DNA damage repair inhibitors and radiation- are normal tissues spared?
Session type: Oral
Theme: Invited speaker abstract
DNA repair inhibitors – are normal tissues spared?New classes of DNA repair inhibitors are entering clinical studies with the promise of significant enhancement of delivered dose. Highly conformal radiotherapy permits normal tissue and organ at risk sparing to high dose treatments providing spatial specificity, however this is not absolute as surrounding tissue is often exposed to low doses, sometimes to relatively large volumes. In view of the fact that some repair inhibitors may result in enhancement ratios of 4-5 It is therefore important to understand the effect of repair inhibitors on normal tissue.
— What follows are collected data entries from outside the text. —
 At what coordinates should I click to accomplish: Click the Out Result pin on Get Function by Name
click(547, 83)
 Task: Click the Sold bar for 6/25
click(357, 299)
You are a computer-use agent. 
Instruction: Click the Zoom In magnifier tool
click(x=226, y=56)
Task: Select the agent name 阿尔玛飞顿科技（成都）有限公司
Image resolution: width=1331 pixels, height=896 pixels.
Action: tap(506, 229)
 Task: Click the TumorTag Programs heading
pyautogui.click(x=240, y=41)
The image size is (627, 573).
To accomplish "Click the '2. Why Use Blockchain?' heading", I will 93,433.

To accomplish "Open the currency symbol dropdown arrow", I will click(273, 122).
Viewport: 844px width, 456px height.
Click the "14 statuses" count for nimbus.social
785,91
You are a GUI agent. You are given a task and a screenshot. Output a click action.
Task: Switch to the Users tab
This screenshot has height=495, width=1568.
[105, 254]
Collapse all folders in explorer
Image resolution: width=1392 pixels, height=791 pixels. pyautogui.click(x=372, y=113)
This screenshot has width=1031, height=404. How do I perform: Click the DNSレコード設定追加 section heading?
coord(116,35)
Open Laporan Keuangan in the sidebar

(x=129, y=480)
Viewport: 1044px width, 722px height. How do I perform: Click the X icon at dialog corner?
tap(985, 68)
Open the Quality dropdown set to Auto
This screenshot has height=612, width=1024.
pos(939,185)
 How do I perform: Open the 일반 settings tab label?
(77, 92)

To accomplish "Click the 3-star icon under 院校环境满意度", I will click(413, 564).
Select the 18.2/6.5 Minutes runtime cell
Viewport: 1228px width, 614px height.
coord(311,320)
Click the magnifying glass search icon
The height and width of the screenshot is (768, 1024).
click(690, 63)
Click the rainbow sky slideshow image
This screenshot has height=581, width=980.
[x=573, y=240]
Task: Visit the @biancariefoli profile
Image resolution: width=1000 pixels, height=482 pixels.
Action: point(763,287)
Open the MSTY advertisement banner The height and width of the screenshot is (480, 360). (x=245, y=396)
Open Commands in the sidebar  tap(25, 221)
This is generally less well described than the effects on tumour; the relevant target cell population(s) are not well defined and the relationship between DNA damage, repair and expression of toxicity at organ level is complex. There are also intriguing data suggesting that some repair inhibitors, including PARP inhibitors may spare normal tissues in some circumstances although this is tissue and damage specific. Equally, the effects of repair protein deficiency in knockout models such as ATM deficient mice have suggested radio-protection of some cell populations, including neurons, but it is not clear whether pharmacologic inhibition has the same effect. These findings highlight the importance of developing pre-clinical models to explore effects on normal tissue as well as careful design of clinical studies to address short and long-term toxicities.